The kanga encapsulates this syncretic nature of modernity since, like the textiles in vogue in other regions of Africa, most notably the West African ankara/wax cloth that I examine in another post, it too wasn’t produced locally (at least in late 1800s, early 1900s — today it is a relevant component of the local fashion economy). The glamorous items shown in the pictures came most likely from Britain and the Far East, whereas the very first kangas were fashioned from the pure-cotton cloth sold by Portuguese traders.
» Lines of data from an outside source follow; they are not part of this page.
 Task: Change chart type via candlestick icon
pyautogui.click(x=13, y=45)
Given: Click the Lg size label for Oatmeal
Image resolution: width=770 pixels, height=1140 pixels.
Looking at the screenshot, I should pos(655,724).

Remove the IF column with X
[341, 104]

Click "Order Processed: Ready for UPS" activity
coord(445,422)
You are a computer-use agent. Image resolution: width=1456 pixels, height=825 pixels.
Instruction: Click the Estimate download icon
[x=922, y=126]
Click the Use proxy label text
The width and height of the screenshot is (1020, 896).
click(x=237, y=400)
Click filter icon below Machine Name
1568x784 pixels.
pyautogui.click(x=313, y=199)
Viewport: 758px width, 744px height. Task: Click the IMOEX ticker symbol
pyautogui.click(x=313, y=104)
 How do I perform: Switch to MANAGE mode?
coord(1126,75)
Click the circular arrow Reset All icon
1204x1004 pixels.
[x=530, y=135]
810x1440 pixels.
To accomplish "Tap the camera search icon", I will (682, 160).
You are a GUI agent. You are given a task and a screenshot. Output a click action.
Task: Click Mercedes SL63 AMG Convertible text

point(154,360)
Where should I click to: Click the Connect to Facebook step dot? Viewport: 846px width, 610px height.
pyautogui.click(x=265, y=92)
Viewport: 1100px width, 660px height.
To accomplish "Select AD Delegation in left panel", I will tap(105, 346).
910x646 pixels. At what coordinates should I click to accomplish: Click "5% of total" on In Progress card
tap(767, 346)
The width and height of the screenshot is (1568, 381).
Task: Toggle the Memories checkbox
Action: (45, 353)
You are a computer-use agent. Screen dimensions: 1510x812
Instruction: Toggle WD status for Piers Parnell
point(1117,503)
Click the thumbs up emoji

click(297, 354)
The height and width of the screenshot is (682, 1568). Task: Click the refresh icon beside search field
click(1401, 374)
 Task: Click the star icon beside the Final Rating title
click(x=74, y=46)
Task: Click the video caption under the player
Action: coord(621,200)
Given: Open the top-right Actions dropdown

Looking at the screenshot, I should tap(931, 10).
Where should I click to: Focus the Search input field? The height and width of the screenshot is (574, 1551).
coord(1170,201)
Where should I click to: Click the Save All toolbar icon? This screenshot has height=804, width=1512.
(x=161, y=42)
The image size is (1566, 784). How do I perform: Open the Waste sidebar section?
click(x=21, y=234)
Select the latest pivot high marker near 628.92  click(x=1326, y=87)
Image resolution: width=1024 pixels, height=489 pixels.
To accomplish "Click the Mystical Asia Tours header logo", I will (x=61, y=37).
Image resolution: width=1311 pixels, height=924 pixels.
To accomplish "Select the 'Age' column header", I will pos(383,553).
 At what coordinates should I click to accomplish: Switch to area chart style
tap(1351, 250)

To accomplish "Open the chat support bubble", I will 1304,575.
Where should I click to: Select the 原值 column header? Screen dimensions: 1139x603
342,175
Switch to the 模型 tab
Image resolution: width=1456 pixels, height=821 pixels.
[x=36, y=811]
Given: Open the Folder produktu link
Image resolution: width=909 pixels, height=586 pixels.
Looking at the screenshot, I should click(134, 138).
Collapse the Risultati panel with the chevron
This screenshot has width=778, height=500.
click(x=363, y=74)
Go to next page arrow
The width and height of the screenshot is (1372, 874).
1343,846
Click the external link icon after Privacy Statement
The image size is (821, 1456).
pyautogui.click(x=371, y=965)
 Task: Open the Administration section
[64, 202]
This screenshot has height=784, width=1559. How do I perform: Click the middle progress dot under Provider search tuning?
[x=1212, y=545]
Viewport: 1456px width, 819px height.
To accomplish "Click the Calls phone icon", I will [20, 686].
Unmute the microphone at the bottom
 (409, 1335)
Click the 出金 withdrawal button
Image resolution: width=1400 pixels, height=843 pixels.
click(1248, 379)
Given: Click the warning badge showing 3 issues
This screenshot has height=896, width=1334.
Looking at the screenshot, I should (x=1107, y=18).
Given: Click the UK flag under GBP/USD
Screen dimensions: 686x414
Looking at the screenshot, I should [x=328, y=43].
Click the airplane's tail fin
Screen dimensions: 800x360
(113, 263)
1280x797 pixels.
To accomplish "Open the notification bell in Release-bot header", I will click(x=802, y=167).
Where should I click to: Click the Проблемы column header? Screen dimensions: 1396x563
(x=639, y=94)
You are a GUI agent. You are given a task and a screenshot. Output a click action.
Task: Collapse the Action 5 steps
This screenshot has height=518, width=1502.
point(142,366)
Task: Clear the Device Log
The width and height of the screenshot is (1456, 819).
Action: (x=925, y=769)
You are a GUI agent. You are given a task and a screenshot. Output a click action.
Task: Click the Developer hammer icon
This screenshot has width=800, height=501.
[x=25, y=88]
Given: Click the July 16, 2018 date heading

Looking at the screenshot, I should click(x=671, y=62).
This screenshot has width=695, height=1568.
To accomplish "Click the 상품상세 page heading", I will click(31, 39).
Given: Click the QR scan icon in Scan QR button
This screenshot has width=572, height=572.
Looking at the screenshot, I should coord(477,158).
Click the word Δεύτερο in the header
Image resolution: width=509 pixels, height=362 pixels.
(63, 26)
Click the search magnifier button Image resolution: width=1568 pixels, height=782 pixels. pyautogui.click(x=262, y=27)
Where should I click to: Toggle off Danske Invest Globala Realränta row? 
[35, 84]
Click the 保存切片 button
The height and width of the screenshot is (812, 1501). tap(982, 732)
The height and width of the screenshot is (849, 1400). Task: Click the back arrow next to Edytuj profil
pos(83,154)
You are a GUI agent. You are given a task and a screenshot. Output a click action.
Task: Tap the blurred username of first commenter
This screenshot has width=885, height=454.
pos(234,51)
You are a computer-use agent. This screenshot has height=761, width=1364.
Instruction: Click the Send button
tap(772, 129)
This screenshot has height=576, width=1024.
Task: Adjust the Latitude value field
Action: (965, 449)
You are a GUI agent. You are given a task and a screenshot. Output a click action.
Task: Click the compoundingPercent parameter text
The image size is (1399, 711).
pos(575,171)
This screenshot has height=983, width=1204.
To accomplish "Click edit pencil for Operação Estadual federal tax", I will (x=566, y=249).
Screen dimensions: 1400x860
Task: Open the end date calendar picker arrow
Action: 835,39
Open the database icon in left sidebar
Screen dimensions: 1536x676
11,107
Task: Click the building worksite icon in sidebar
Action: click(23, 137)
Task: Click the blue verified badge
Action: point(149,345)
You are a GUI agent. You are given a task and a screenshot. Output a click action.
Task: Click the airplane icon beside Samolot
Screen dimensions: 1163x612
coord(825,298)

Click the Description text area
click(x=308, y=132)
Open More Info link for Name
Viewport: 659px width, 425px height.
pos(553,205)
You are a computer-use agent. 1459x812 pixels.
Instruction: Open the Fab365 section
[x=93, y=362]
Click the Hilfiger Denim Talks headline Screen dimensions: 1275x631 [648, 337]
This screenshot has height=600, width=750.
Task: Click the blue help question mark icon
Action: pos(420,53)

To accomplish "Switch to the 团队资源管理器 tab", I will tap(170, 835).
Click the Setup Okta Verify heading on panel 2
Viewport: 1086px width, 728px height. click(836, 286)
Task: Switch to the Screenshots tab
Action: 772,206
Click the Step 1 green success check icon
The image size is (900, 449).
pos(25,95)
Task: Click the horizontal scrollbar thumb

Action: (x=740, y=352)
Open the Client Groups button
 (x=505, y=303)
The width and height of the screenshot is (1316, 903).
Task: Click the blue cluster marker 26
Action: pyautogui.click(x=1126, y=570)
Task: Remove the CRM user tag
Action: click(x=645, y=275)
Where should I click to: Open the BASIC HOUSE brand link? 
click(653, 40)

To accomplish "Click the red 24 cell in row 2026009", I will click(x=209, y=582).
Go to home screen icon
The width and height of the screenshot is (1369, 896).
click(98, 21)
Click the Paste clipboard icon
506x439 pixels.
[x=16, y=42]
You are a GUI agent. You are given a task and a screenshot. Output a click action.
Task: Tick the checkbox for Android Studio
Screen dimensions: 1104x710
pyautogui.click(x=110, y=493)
The text messages and proverbs in Swahili printed at the bottom of each piece (majina and methali), as well as the name kanga, that refers to a colorful guinea fowl,* inscribed these goods into local cultures, creating an aesthetic  that made cultural translation (but really global exploitation and dispossession of manpower and raw materials by colonial powers) manageable (in both literal and metaphoric sense — the cloths were/are usually cut and fashioned in two-piece ensembles, wrapped around the body, or stripped to create baby slings) and desirable, with each majina and methali carrying a different message the cloth’s owner related to and wanted to share.

Kanga inscription reading “God give us peace to live in love with each other”

The translation continues today with the textile inspiring both locally-produced traditional and streetwear fashion.

ChilliMango’s streetwear collection features many kanga designs
More contemporary kanga styles

* Other scholars maintain that kanga derives from the Arabic “khanqa”, or cloth.

Bibliography:

Chambers, I. (1990), Border dialogues: journeys in postmodernity, Oxon: Routledge.

Fair, L. (1996), ‘Identity, difference, and dance: Female initiation in Zanzibar, 1890 to 1930’, Frontiers: A Journal of Women Studies, 146-172.

Fair, L. (1998), ‘Dressing up: Clothing, class and gender in post-abolition Zanzibar’, The Journal of African History39(01), 63-94.

Fair, Laura, ‘Remaking Fashion in the Paris of the Indian Ocean: Dress, Performance, and the Cultural Construction of a Cosmopolitan Zanzibari Identity,’ in Fashioning Africa: Power and the Politics of Dress, Jean Allman (ed.), Bloomington: Indiana University Press, 2004.

Lichtenstein, A. L. (2011), ‘Stitched secrets, public poetics: My obsession with kanga text/iles in East Africa’, Contrary Magazine, 23 March, <http://blog.contrarymagazine.com/2011/03/stitched-secrets-metaphor-in-motion-my-obsession-with-kanga-textiles-in-east-africa/>

McCurdy, S. (2006), ‘Fashioning Sexuality: Desire, Manyema Ethnicity, and the Creation of the” Kanga,”” ca.” 1880-1900’, The International journal of African historical studies, 441-469.

Ong’oa-Morara, R. (2014), ‘One Size Fits All: The Fashionable Kanga of Zanzibari Women’, Fashion Theory: The Journal of Dress, Body & Culture18(1), 73-96.